Then I just need a spring-loaded jig with a track and a stop. All of a couple hours to make one really precise and it would last forever. On my disk sander with no additional support I could make 12" wheels. With additional support then any size I felt like standing there and waiting to sand down after cutting on the band saw to rough size.

I'll post photos of some of my work soon.

My website is airfieldmodels.com


----------



## Roy Drake (Feb 10, 2014)

Got several from my brother-in-law's estate about ten years ago. Still don't know what any of them were meant to be used to make!


----------



## goalie (Jan 14, 2015)

I agree. This forum is awesome for lurking and getting ideas on how to do stuff safer, smarter, and better.


----------



## Stick486 (Jan 4, 2013)

TwoSkies57 said:


> someone mention Rube Goldberg??????





greenacres2 said:


> Or "OLIVER" Goldberg. :lol:


way better...


----------



## Stick486 (Jan 4, 2013)

goalie said:


> I agree. This forum is awesome for lurking and getting ideas on how to do stuff safer, smarter, and better.


you evidently haven't seen this thread....

http://www.routerforums.com/lobby/54378-i-am-klutz.html


----------



## Phil P (Jul 25, 2010)

Hi Paul



CafeenMan said:


> Obviously when we depart this world our tools will go someplace and probably be used eventually by someone.
> 
> But what about our jigs? I think a lot of them aren't going to be very obvious as to what they are - particularly the more Rube Goldberg sort of contraptions we make.
> 
> So I wonder how many of them will ever be used by anyone else.
+++++
Please continue the forum thread about woodworking jigs from where it stops.

(Items excerpted from a collection)
+++++
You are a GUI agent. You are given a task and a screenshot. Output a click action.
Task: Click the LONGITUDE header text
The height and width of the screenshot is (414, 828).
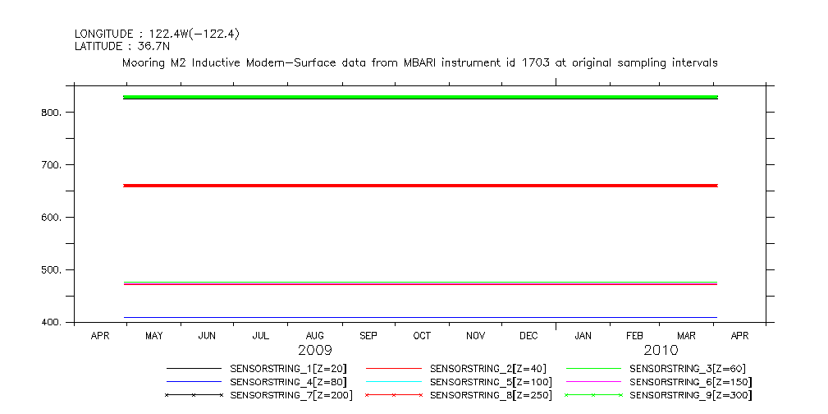pos(157,34)
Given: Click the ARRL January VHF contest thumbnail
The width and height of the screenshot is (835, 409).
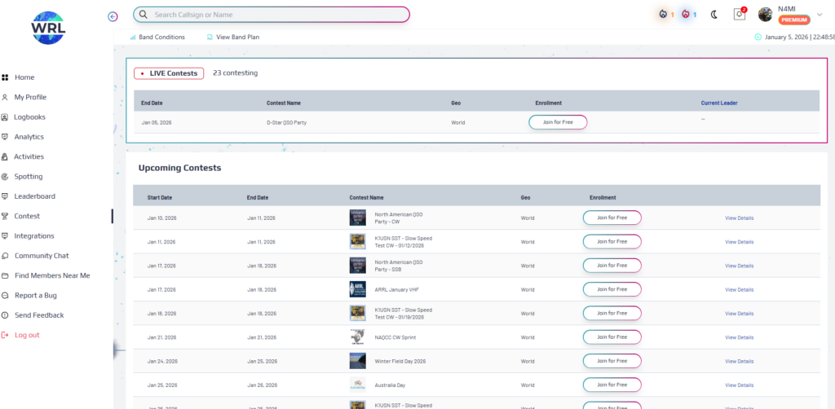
+++++
Expected answer
I'm a joiner. When I make a jig it is often specific to a task, so it gets used once (or probably a hundred times), and at the end of the job it gets tossed into the skip (dumpster). A few jigs, such as deep fences, stepped fences, etc are better made, from better materials (e.g. phenolic, steel and birch plywood instead of acrylic and MDF) and are kept as part of my toolkit. But very few. Next job I go to will have a different set of problems and require a different set of jigs. So I make new ones, if needed

I've made router trammels with a 7 metre (22ft) radius before now from scraps. It was used to make a router template which in turn was used to rout the components for a refectory counter. Why on earth would I keep them after the job has gone to the customer?

You _can_ have too many jigs. They can and _do_ get in the way. In any case five years and 200 jigs down the line are you really going to remember where you stored that "special" jig that you used once? I doubt it......



CharleyL said:


> but most likely they will heat someone's house for a few hours.


I can remember the bodies of wooden moulding planes, none of which had been used for more than 50 years being used for just such a purpose. They burned well, though!

Regards

Phil


----------



## goalie (Jan 14, 2015)

Stick486 said:


> you evidently haven't seen this thread....



Thanks. That was entertaining.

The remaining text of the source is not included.